How to split a string into an array of words that ignores text direction

Jonathan_Ashwell · February 28, 2025, 6:25pm

I have method that splits a string into words and then draws those words, one at a time, in a listbox CellTextPaint event. Like

var s as string = "Hello World"
var a() as string = s.split(" ")
//a(0) = "Hello"; a(1) = "World"

When I do the same with a RTL language, such as Hebrew, the “second” word (second from the left) is now at index 0

var s as string = "קךךם רךג"
var a() as string = s.split(" ")
//a(0) = "קךךם"; a(1) = "רךג"

I understand that there is some logic behind this, but it defeats the purpose of the method. I don’t care about the correct lexical order, just the left-to-right order.

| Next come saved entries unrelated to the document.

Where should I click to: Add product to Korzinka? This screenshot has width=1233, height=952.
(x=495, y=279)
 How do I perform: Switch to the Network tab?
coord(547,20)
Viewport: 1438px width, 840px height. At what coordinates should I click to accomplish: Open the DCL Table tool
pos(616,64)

Unfortunately, I can’t roll my own split() because all string functions, like left, mid, Nthfield, etc., start counting from the right.

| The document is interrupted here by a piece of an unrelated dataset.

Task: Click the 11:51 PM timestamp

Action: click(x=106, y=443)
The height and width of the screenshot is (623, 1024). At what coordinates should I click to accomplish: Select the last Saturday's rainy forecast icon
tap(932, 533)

I know that I could do a reverse sort on the string array, but that assumes I know that the string is in a RTL language, which I don’t (the text can come from anywhere).

I’ve tried setting the string encoding to ASCII or even nil and performing a SplitBytes(), but that doesn’t give the LTR values, either.

Can something think of an elegant way to get Xojo (with or without MBS) to return an array of words that uses the LTR orger and ignores the lexical text direction?

kevin_g · February 28, 2025, 6:54pm

I don’t think there is anything built-in or available from MBS that would help.

My gut feeling is that you would need something like the ICU Boundary Analysis functions. I’ve logged feature requests over the years to make them available:
https://tracker.xojo.com/xojoinc/xojo/-/issues/77097
https://tracker.xojo.com/xojoinc/xojo/-/issues/51340

Kem_Tekinay · February 28, 2025, 7:15pm

I don’t think your request makes sense. The display order is visual only, but the bytes are unaffected, so Split is giving you the words in the order they appear in the string.

To put it another way, imagine if a Hebrew-speaking programmer asked if there was a way for “Hello World” to be split into a( 0 ) = "World" a( 1 ) = "Hello" because that’s how they are trained to read it. (Although, to them, they would read “dlroW olleH”.)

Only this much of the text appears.